Try it ->
Search the records below for the string "computer", and report each line that contains it.

Items from a dataset ->

- - - -

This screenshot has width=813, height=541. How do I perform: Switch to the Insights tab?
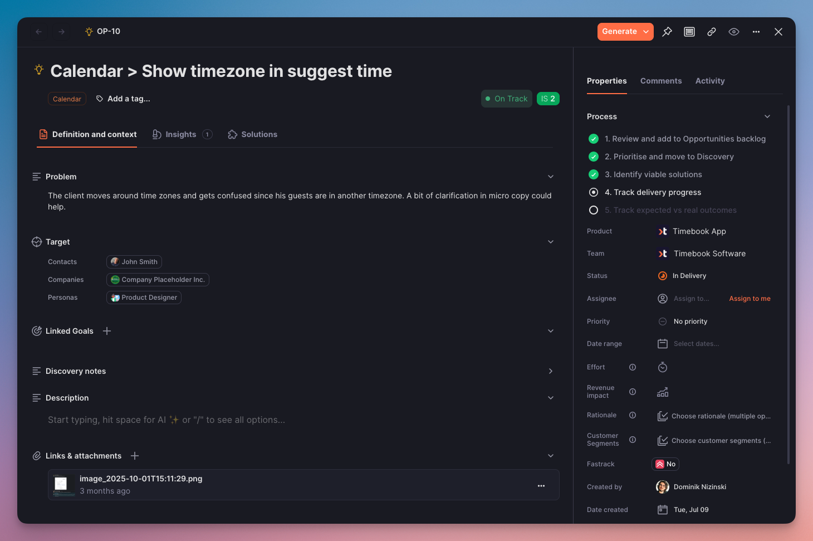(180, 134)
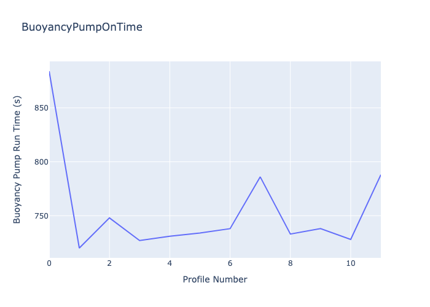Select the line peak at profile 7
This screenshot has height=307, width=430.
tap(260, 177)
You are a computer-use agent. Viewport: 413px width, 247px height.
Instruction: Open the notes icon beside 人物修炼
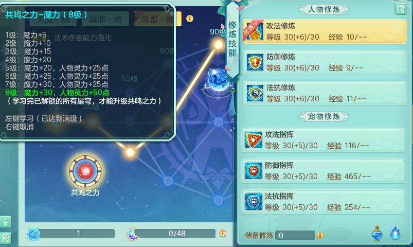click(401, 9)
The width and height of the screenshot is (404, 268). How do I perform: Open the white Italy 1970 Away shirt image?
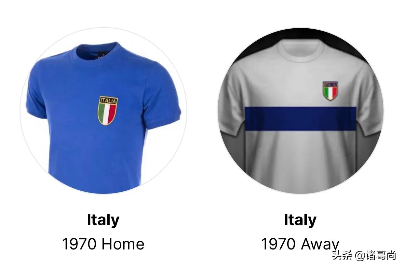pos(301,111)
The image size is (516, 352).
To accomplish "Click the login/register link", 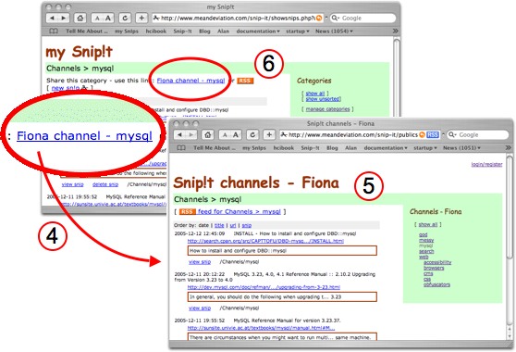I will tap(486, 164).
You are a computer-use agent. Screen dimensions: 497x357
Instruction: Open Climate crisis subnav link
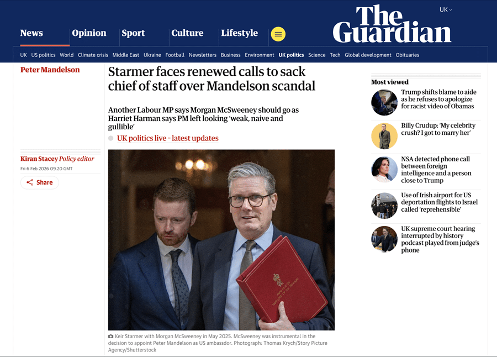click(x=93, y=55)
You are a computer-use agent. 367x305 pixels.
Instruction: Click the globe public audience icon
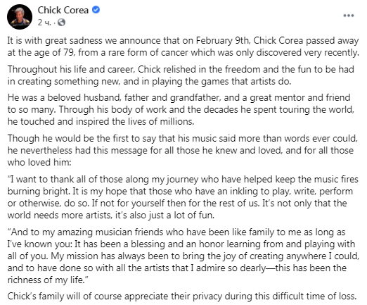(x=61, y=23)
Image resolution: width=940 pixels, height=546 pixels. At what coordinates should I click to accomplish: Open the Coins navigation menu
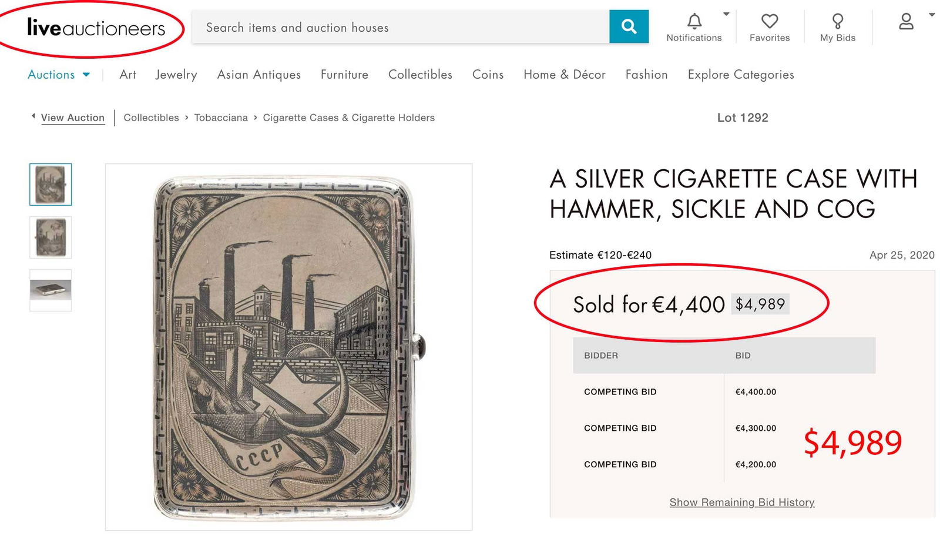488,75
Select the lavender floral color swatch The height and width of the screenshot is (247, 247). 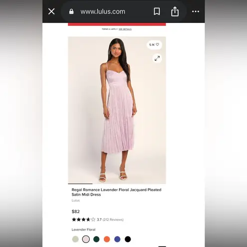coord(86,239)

- - - -

Answer for this exercise ->
You are a computer-use agent. Viewport: 413px width, 247px height.
You are a computer-use agent. Screen dimensions: 497x357
You are a computer-use agent. 367x305 pixels.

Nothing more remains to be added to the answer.